=== TRY IT ===
Exactly as they appear below, repeat the lines from the one with "Task: Tap the Popularity sort arrows icon" through the one with "The height and width of the screenshot is (1017, 1920).", and no others.

─── DATA RECORDS ───

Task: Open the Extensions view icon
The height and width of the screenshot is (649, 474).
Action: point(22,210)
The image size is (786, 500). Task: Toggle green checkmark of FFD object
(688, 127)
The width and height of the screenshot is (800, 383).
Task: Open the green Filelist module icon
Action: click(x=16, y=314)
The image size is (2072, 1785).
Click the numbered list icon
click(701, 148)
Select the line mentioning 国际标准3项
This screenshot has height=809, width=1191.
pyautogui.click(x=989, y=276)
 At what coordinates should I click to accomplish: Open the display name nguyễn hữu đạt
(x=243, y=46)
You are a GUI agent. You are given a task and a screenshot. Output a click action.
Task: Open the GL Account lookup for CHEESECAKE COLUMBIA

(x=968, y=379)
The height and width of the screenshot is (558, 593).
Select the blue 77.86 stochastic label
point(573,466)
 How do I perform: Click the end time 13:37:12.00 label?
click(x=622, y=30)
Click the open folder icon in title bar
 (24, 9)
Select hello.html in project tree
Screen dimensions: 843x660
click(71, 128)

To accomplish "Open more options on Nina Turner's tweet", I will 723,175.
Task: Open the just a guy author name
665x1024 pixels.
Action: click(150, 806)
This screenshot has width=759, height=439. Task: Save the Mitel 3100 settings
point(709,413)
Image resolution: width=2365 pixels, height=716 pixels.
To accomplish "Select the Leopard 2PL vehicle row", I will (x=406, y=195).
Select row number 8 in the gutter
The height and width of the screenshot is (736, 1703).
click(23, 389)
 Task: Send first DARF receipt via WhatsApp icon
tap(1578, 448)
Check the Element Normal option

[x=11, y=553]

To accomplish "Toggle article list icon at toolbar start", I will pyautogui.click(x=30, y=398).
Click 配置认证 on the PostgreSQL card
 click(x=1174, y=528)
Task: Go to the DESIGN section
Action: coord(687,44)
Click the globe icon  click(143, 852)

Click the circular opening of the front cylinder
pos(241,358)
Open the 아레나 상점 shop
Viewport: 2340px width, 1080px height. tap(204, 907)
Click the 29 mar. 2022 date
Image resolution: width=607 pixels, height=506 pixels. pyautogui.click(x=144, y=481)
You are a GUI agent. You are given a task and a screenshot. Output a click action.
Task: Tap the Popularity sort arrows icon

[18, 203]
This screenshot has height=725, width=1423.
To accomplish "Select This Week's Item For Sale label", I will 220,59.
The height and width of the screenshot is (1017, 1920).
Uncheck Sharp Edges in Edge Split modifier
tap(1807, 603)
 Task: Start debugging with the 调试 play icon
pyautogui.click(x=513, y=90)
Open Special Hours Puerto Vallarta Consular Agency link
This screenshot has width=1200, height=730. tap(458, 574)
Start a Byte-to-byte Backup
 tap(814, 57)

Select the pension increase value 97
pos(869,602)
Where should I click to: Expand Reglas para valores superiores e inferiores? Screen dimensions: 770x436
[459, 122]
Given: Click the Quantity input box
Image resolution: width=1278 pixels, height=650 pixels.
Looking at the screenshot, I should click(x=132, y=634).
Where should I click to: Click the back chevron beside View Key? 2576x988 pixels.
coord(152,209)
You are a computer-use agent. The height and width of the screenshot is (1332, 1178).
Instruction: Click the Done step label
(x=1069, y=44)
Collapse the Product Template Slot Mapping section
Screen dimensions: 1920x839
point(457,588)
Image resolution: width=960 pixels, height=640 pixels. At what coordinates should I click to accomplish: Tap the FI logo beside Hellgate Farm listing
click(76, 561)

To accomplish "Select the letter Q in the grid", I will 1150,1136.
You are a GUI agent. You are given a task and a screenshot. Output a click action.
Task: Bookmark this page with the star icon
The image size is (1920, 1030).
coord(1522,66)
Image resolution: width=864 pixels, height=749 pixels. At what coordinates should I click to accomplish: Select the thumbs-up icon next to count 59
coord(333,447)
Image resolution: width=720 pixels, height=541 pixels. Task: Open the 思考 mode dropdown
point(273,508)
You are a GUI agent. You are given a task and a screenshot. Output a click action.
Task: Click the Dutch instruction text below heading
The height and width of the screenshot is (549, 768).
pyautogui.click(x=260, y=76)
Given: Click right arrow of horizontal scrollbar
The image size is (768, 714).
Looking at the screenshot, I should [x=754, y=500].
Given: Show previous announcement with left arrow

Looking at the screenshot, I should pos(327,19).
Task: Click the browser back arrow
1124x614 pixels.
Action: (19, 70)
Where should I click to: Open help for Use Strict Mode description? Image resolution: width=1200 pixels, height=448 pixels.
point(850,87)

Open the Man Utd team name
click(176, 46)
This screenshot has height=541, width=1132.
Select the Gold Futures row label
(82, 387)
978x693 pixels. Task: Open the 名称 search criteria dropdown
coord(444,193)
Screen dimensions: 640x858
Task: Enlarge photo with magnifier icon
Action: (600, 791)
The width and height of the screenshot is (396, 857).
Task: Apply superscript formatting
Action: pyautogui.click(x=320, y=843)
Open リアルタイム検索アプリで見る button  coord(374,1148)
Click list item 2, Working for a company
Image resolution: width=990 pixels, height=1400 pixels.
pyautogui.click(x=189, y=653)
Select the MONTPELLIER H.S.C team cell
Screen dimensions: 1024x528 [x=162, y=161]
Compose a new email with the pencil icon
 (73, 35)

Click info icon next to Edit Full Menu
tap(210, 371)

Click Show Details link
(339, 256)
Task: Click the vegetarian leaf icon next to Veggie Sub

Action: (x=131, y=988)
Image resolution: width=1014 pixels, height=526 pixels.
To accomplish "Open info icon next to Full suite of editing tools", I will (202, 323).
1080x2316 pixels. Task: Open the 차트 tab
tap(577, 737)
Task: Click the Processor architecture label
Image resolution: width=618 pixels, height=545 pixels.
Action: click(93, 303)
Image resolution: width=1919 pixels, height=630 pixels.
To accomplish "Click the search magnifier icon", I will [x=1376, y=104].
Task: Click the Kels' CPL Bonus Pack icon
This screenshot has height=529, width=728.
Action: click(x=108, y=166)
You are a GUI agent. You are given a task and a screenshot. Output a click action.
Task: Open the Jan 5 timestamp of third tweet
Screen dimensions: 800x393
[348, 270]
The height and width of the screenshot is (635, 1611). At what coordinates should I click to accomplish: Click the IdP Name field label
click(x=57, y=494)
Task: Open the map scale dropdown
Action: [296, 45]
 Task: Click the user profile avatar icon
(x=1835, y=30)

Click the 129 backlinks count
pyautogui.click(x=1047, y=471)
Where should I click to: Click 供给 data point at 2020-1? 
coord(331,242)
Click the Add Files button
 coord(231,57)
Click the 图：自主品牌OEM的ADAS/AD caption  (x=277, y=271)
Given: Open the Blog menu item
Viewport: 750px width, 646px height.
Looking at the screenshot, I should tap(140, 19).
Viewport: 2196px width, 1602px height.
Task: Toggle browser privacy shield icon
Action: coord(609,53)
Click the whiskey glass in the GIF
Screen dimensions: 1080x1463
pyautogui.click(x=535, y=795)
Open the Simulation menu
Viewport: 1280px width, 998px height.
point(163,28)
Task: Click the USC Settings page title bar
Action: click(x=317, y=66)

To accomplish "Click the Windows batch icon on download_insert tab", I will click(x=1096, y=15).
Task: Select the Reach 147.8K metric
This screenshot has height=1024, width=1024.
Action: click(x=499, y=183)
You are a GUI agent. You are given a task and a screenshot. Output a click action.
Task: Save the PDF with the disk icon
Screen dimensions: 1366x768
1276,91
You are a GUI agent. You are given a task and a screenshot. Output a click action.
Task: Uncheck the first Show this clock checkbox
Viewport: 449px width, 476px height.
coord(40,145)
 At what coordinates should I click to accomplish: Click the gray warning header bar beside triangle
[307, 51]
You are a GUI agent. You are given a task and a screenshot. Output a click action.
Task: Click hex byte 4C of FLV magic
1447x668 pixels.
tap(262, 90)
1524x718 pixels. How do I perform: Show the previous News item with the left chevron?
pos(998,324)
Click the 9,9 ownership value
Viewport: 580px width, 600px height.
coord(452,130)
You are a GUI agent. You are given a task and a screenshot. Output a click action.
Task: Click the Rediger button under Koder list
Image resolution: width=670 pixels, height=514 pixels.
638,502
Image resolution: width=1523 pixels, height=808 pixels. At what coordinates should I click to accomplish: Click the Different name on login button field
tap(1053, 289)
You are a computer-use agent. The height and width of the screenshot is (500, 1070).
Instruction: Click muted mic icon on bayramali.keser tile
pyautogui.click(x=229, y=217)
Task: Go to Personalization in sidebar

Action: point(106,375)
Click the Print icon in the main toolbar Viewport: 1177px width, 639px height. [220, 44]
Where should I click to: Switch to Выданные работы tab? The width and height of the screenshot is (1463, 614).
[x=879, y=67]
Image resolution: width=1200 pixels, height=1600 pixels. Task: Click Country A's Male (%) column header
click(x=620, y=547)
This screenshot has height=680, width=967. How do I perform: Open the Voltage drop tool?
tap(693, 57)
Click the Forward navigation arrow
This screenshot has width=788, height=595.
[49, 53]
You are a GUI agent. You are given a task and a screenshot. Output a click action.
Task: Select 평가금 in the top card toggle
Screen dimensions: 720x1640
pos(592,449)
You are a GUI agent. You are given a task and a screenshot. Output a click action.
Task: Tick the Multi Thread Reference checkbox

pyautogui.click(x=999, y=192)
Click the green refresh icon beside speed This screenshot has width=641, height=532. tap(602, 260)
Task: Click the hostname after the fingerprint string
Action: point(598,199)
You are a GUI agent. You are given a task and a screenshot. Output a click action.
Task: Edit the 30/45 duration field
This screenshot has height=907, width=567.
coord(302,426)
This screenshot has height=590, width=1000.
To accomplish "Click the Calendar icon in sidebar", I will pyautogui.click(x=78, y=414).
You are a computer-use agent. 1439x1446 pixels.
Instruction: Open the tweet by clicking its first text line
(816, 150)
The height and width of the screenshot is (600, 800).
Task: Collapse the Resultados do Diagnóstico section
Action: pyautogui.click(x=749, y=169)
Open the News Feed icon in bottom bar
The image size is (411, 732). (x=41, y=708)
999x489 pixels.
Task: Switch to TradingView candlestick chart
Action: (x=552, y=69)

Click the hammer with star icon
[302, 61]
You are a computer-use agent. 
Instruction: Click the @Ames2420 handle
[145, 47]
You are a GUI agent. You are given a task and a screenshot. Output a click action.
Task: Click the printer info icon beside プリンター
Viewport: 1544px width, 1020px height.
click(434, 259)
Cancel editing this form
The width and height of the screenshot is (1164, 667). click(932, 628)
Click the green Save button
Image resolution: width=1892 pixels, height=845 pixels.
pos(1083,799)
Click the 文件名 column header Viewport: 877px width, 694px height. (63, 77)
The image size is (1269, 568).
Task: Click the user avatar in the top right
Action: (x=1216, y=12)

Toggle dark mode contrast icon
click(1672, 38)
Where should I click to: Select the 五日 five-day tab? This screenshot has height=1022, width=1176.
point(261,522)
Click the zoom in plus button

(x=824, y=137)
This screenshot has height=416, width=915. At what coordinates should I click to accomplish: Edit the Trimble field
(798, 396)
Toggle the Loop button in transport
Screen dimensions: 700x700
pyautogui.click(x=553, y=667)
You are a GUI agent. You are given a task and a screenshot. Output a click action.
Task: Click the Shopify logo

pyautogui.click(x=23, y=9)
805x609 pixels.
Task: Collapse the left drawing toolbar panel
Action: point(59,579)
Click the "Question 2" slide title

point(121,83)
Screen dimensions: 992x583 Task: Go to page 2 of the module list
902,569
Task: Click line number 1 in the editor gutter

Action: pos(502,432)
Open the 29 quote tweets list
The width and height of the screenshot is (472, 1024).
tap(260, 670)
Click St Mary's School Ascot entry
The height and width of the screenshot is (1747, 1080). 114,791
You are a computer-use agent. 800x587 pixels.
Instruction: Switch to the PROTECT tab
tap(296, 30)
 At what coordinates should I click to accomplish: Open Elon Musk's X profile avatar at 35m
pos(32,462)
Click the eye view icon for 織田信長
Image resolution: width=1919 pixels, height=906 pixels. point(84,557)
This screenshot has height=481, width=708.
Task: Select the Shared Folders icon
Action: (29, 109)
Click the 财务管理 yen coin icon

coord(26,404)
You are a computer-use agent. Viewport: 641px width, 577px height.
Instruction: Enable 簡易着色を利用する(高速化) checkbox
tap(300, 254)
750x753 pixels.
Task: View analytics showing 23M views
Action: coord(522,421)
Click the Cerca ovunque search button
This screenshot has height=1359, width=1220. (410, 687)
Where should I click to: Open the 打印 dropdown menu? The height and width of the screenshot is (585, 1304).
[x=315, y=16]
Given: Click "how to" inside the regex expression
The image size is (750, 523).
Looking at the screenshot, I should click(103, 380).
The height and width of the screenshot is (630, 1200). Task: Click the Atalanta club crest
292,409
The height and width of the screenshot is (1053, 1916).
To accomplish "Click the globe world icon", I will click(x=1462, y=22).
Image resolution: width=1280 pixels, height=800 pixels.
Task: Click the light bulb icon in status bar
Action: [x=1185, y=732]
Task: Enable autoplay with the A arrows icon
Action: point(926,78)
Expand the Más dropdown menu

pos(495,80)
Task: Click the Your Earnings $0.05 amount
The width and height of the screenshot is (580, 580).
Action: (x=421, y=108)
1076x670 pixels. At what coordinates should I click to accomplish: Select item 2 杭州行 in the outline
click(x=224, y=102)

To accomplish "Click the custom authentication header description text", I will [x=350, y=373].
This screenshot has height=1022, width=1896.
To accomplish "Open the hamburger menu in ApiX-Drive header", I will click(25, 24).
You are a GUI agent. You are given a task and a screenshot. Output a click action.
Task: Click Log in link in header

───

=== ANSWER AREA ===
Task: Tap the Popularity sort arrows icon

[18, 203]
This screenshot has height=725, width=1423.
To accomplish "Select This Week's Item For Sale label", I will 220,59.
The height and width of the screenshot is (1017, 1920).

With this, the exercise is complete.